Version 0.39 2015-12-01

  • support dynamic adaptor loading
  • fix #477, set session for shell job service (thanks Mehdi!)
  • set session on file and directory instances, #480

Version 0.38.1 release 2015-11-11

  • fix 0.38 after botched merge

Version 0.38 release 2015-11-06

  • support for anaconda client install

Version 0.37 release 2015-10-15

  • scattered bug fixes

Version 0.36 release 2015-10-15

  • update of GO adaptor with recent GlobusOnline evolotion
  • scattered fixes in GO adaptor

Version 0.36 release 2015-10-08

Note that RADICAL_SAGA_VERBOSE should now be used instead of SAGA_VERBOSE (but the latter will be supported for a while). PTY layer debug levels can separately be enabled via RADICAL_SAGA_PTY_VERBOSE.

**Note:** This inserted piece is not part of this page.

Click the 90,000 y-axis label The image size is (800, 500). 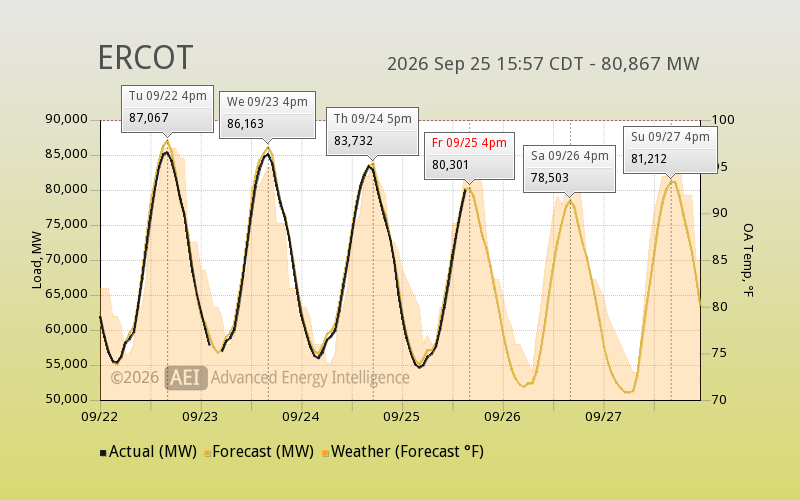pos(67,119)

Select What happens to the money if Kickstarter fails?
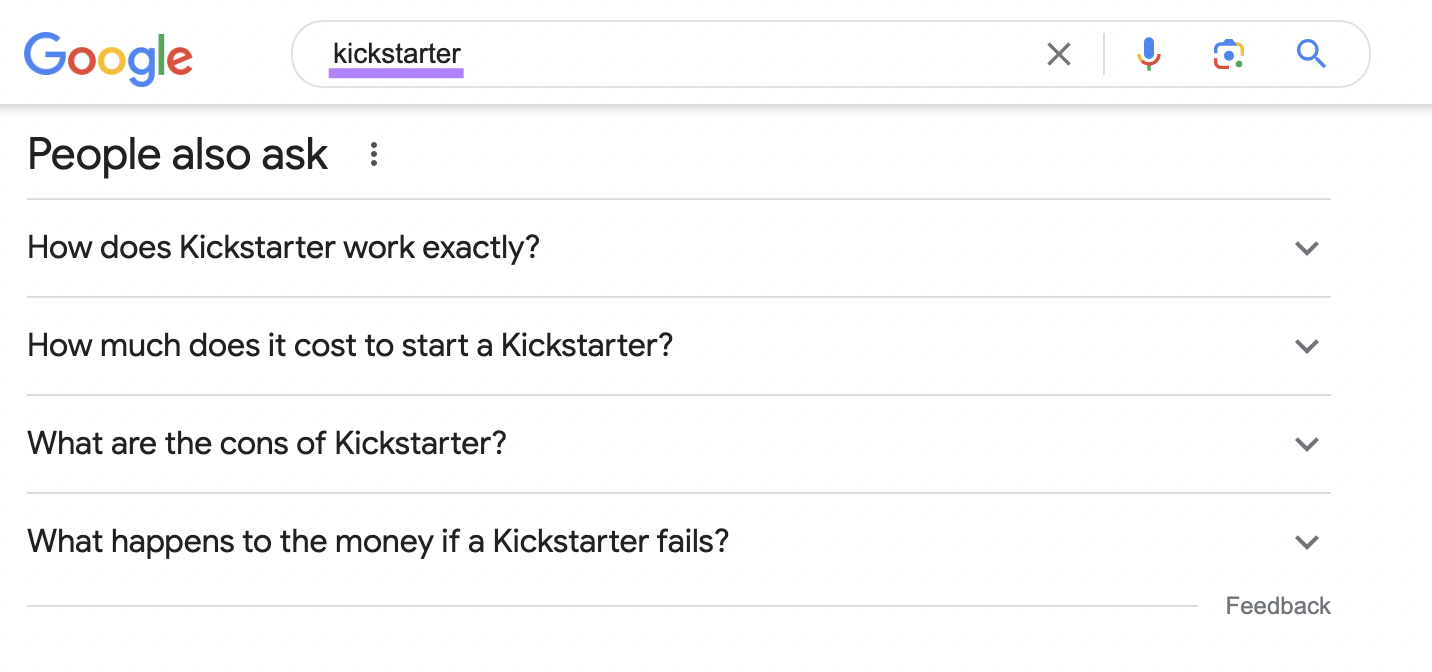click(378, 541)
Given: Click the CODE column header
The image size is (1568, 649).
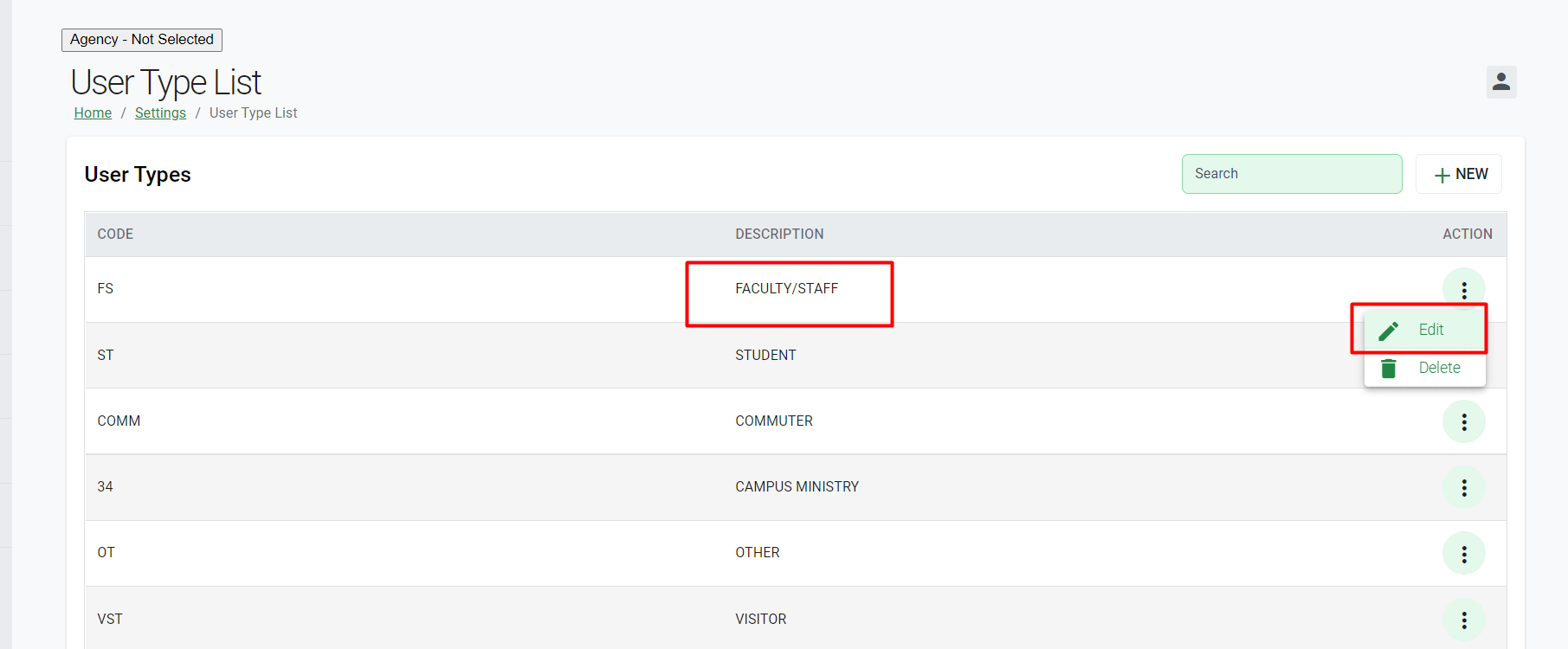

  • fix cray qsub arguments
  • fix interpretation of relative / absolute URLs in some cases
  • fix #449 - thanks jcohen02!
  • keep up with logger changes in util
  • properly detect failed jobs.
  • follow changes on resource configurations (BW)
  • remove dead code.
  • fix state mapping in some queue adaptors
  • clean torque/pbs separation

Version 0.35 release 2015-07-14

  • Add contexts to session at start of context list
  • add tc.get_task(id)
  • Add PROCESSES_PER_HOST to all job adaptors.
  • sync an sdist naming fix
  • Add dedicated PBS Pro adaptor.
  • Get ppn from proccess_per_host.
  • implement candidate_hosts for slurm adaptor
  • processes_per_host for SLURM.

Version 0.29 release 2015-07-14

  • apply setup/git fix
  • fix exception type exception
  • convert to locking "with"/by context manager.
  • only create parents for the dir part of a target.
  • reentrant lock to guard concurrent cache writing.
  • fix object._id format

Version 0.28 release 2015-04-16

  • set 'ssh_share_mode=no' on CentOS
  • resilience against missing git in setup.py
  • Prompt pattern for RSA SecureID (BW, Titan, etc.)
  • cleaner version string
  • treat empty strings as unset values in PBS job description
  • fix slurm script generation
  • implement discussed changes to job stdio inspection
  • finish implementation of #202
  • pre- and post-exec for shell job adaptor
  • implement pre/post_exec, support in slurm, cleanup slurm submission
  • clean up stdin/stdout/stderr/log handling for jobs
  • sync setup.py with recent changes in RP
  • Fix rounding up cores for blacklight
  • ignore SIGHUP in the shell monitor -- fixes #415
  • install sdist, export sdist location

Version 0.27 release 2015-03-25

  • fix rounding-up cores for blacklight

Version 0.26 release 2015-02-24

  • Major iteration on Globus Online adaptor, including tests and examples
  • move sources into src/
  • short_version -> version
  • long_version -> version_detail
  • use DebugHelper in test suite
  • implement #413
  • Check status of task to be able to detect failure.
  • fix to make async tasks working for methods which do not provide metrics
  • Fix ssh key logic.
  • do not pick up pem certs by default
  • Add "gres" (Generic Resource) query parameter.
  • Add note about queue query parameter.
  • fix syntax error in PBS variable spec
  • Fix, cleanup and document qstat parsing.
  • Document job states.
  • stop job monitoring on continous errors (pbs)
  • Support "bigflash" nodes selection on Gordon.
  • make workdir for shell wrapper a parameter
  • force copy shells to be non-posix (sftp)
  • make sure that non-posix shells are excused from prompt triggering

Version 0.25 release 2014-12-17

  • hotfix for sftp problems on some client/server version combinations which lead to data inconsistencies

Version 0.24 release 2014-12-08

  • make ssh share mode configurable
  • Re-enable explicit_exec and add more explanation.
  • Make setting job_type conditional on >1 cores.
  • more variety in PBS "constants" (ha!)
  • fix #401
  • make sure the target dir for leased shells exists on CREATE_PARENTS in dir ctor
  • fix #400
  • export PPN information to torque and pbs jobs
  • merge and fix Danila's patch
  • re-enable test for PBSPro_10
  • added test config for archer
  • re-enable test for PBSPro_10, as discussed with Ole.
  • added test config for archer
  • add missing error check on mkdir
  • fix logical error on dir state recovery
  • LoadLeveler support for BG/Q machines.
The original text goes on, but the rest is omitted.